2. The Court could rule that the subsidies are not allowed where the Feds have established the exchanges, and while not re-visiting the 2012 issue of constitutionality they would de facto doom ACA by eliminating subsidies and causing the mandate to fail.

As Mr. Dorf pointed out in his Verdict column, either situation above would be contrary to good principles of constitutional law and basic jurisprudence, but then when has that ever stopped the conservative Justices from ruling as they see fit in their own personal biases. Businessweek magazine just had an article decrying the so-called liberal panic over the Court’s acceptance of this case. Given that a subjective probability is maybe 50% that one of the two outcomes above would happen panic may be too mild a response.

Justin said...

If 4 Justices think the law is invalid, and 1 Justice thinks the law is valid and denies subsidies in state exchanges, the holding is....what? The judgment is....what?

I understand that varying differing rationales can require a single judgment. But the case here isn't seeking to invalidate the act. It's seeking to, supposedly, implement the act as intended.

I suppose one can tailor a very narrow holding based on the varying rationale. But how they do so is very important.

The holding could be, for instance, that the IRS rule is invalid. But can the government provide tax relief in the absence of the rule?

Or, the holding could be that the Government cannot enforce the individual mandate against individuals when they only fall into the mandate because they are eligible for subsidies on a state exchange. Such a limited holding would do almost nothing to harm Obamacare.

So outcome voting is not quite as straightforward here. Or am I missing something?

Cody Fenwick said...

Very interesting. Phillip Pettit has written a book on these kinds of results of grow decision-making. I prefer an issue-voting model--I think it preserves the sense in which the judiciary acts as a body rather than a collection of individuals--though it's quite possible I'm biased by the circumstances of this case.

egarber said...

As for the statutory interpretation, I keep thinking about the Ledbetter case as a possible barometer.

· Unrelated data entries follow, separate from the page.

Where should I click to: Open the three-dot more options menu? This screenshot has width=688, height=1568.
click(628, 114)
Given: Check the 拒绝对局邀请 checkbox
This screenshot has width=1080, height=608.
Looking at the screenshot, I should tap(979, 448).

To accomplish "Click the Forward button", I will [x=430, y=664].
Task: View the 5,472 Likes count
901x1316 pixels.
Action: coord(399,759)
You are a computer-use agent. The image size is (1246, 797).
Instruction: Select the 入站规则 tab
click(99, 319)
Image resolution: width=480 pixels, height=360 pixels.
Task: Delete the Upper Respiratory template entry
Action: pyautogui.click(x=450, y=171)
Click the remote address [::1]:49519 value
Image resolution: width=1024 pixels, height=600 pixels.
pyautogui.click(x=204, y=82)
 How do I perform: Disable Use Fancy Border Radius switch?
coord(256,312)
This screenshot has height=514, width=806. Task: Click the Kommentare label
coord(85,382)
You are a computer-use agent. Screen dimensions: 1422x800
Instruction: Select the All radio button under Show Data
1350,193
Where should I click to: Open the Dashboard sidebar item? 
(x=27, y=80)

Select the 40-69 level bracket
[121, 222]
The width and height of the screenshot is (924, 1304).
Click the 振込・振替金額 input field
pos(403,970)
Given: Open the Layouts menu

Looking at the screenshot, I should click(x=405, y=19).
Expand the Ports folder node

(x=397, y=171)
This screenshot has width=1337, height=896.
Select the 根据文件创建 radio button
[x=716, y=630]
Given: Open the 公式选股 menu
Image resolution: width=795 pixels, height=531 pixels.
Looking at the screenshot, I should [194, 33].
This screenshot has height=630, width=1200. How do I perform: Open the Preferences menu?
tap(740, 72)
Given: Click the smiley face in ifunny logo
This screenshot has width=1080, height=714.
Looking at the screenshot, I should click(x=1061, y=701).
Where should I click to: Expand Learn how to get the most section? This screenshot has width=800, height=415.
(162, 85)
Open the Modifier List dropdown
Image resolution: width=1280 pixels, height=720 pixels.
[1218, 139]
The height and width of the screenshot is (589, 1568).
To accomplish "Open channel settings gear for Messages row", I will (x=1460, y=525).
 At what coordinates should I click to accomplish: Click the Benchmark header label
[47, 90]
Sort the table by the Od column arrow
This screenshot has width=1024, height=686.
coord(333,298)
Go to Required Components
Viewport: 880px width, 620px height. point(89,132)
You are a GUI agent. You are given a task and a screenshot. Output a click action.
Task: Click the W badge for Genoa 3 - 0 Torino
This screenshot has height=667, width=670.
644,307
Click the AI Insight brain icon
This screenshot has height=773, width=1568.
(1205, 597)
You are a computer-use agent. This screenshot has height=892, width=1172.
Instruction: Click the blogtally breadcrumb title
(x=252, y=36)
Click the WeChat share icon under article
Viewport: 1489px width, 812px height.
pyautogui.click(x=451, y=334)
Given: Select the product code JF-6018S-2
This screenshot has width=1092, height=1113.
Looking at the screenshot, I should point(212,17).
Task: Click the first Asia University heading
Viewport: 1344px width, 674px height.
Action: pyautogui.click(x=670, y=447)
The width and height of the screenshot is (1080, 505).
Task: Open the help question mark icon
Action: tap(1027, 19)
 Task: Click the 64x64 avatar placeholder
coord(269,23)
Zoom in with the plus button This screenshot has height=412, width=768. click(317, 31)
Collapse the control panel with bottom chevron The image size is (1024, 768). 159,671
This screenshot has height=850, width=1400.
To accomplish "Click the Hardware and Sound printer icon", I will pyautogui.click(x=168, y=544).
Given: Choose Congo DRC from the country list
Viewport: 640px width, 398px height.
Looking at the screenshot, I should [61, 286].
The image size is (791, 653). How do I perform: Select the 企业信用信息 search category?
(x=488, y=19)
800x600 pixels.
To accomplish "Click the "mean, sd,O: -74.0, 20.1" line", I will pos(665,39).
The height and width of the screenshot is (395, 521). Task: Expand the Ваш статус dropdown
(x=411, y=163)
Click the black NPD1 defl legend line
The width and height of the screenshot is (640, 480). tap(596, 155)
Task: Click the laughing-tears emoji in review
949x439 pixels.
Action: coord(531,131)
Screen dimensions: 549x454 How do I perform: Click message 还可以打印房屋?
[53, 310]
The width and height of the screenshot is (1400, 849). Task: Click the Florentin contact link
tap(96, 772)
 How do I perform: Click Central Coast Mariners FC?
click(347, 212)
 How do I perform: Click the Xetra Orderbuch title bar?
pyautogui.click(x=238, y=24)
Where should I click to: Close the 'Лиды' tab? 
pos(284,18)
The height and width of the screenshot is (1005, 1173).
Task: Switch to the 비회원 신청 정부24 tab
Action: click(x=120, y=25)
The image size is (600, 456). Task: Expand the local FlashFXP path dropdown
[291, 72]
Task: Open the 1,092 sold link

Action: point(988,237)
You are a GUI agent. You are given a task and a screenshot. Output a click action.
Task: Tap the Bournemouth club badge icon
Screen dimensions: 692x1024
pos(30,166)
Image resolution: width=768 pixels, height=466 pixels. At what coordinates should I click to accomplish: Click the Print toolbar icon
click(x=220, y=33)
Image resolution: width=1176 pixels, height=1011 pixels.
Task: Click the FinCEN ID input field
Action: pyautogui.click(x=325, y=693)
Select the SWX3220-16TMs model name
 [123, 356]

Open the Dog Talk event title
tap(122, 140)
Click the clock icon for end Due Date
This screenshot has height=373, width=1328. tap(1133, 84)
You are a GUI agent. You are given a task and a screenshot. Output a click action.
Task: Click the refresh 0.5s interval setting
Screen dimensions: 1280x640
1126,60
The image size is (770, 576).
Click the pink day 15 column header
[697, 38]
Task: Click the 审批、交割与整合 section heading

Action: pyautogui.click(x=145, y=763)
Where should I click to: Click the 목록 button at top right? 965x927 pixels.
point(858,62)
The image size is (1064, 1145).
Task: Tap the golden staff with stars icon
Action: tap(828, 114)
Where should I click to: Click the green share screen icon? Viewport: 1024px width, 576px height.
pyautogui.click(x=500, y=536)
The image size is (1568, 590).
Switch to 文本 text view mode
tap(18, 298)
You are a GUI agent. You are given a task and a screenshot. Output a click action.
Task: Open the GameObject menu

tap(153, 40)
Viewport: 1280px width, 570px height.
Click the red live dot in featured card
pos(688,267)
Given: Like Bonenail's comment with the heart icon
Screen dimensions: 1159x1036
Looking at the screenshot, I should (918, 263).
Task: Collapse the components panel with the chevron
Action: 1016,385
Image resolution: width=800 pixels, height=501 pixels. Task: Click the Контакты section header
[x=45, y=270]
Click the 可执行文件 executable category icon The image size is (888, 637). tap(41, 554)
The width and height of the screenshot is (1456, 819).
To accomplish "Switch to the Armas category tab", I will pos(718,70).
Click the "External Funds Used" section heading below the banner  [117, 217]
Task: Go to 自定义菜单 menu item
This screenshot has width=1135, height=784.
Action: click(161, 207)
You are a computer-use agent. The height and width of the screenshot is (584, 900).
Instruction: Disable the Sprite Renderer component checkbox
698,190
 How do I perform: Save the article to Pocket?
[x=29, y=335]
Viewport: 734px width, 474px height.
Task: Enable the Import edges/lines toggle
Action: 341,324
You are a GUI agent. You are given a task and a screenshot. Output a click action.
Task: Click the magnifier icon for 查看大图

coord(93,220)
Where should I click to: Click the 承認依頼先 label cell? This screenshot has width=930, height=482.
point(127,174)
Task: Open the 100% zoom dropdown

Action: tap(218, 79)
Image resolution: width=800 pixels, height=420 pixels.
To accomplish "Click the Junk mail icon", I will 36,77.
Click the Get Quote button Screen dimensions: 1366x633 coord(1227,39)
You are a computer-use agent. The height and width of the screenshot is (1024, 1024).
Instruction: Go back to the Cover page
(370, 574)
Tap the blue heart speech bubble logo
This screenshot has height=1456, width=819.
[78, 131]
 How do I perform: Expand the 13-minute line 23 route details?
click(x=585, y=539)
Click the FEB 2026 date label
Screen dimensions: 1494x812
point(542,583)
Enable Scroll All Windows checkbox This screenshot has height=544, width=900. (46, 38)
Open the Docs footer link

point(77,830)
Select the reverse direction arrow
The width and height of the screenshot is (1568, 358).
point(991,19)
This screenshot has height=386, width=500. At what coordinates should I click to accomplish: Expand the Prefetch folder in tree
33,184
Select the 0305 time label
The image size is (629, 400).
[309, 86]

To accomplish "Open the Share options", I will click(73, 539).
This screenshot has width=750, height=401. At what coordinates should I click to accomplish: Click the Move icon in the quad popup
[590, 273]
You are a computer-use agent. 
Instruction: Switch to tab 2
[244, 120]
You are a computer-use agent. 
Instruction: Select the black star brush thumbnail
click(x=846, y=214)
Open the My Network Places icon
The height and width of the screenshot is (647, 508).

In her dissent, Ginsburg called the majority interpretation "cramped," because it ignored the remedial spirit of the law. But even if that case showcases the conservatives' love tor the textual, I am wondering if the ACA will nonetheless be different, given the assumed understanding on display during the law's inception. In the debates and explanations, Congress clearly anticipated widespread subsidies - and the CBO built those expectations into projections.

But with Ledbetter, might it be that the issue was application in a context not openly contemplated during passage? So perhaps it presented more of a void than anything being considered here?

P Cass said...

Sounds like the liberal 4 justices might have more power in such scenario if they voted to reverse the judgment on grounds even narrower than Roberts' conclusion that the subsidies are illegal. Would a finding of no standing be narrower? Something else?